• **Assignment**
Copy the entries below in full, keeping them exactly as they are.

(Source records)
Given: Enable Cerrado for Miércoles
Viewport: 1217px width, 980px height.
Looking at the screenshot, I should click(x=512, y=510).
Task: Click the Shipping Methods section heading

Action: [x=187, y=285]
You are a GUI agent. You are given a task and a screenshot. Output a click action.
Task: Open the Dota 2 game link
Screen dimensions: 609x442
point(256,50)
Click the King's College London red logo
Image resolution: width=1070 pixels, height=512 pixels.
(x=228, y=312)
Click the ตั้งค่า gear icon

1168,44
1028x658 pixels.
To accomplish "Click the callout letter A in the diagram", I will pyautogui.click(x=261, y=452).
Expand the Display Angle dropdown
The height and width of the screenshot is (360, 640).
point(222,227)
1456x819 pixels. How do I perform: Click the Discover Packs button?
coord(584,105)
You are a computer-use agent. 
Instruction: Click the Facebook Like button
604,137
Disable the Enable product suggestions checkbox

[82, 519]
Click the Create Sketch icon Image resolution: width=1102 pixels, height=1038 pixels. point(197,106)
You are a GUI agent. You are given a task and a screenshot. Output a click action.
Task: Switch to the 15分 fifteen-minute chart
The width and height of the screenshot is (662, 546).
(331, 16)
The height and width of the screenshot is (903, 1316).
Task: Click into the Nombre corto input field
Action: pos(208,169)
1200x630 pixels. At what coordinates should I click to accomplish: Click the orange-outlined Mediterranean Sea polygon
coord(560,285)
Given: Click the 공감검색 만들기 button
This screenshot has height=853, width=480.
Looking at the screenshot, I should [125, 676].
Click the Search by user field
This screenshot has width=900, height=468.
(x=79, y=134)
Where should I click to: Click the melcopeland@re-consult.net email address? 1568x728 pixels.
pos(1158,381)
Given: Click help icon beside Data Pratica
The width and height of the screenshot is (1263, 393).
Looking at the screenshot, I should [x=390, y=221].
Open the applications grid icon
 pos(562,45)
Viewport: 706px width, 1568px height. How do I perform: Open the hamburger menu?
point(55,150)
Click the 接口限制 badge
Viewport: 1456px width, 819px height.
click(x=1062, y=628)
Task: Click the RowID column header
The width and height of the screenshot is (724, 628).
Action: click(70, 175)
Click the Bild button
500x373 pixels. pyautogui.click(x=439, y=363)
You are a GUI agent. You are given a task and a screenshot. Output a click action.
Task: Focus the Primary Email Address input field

• **Response**
Given: Enable Cerrado for Miércoles
Viewport: 1217px width, 980px height.
Looking at the screenshot, I should click(x=512, y=510).
Task: Click the Shipping Methods section heading

Action: [x=187, y=285]
You are a GUI agent. You are given a task and a screenshot. Output a click action.
Task: Open the Dota 2 game link
Screen dimensions: 609x442
point(256,50)
Click the King's College London red logo
Image resolution: width=1070 pixels, height=512 pixels.
(x=228, y=312)
Click the ตั้งค่า gear icon

1168,44
1028x658 pixels.
To accomplish "Click the callout letter A in the diagram", I will pyautogui.click(x=261, y=452).
Expand the Display Angle dropdown
The height and width of the screenshot is (360, 640).
point(222,227)
1456x819 pixels. How do I perform: Click the Discover Packs button?
coord(584,105)
You are a computer-use agent. 
Instruction: Click the Facebook Like button
604,137
Disable the Enable product suggestions checkbox

[82, 519]
Click the Create Sketch icon Image resolution: width=1102 pixels, height=1038 pixels. point(197,106)
You are a GUI agent. You are given a task and a screenshot. Output a click action.
Task: Switch to the 15分 fifteen-minute chart
The width and height of the screenshot is (662, 546).
(331, 16)
The height and width of the screenshot is (903, 1316).
Task: Click into the Nombre corto input field
Action: pos(208,169)
1200x630 pixels. At what coordinates should I click to accomplish: Click the orange-outlined Mediterranean Sea polygon
coord(560,285)
Given: Click the 공감검색 만들기 button
This screenshot has height=853, width=480.
Looking at the screenshot, I should [125, 676].
Click the Search by user field
This screenshot has width=900, height=468.
(x=79, y=134)
Where should I click to: Click the melcopeland@re-consult.net email address? 1568x728 pixels.
pos(1158,381)
Given: Click help icon beside Data Pratica
The width and height of the screenshot is (1263, 393).
Looking at the screenshot, I should [x=390, y=221].
Open the applications grid icon
 pos(562,45)
Viewport: 706px width, 1568px height. How do I perform: Open the hamburger menu?
point(55,150)
Click the 接口限制 badge
Viewport: 1456px width, 819px height.
click(x=1062, y=628)
Task: Click the RowID column header
The width and height of the screenshot is (724, 628).
Action: click(70, 175)
Click the Bild button
500x373 pixels. pyautogui.click(x=439, y=363)
You are a GUI agent. You are given a task and a screenshot. Output a click action.
Task: Focus the Primary Email Address input field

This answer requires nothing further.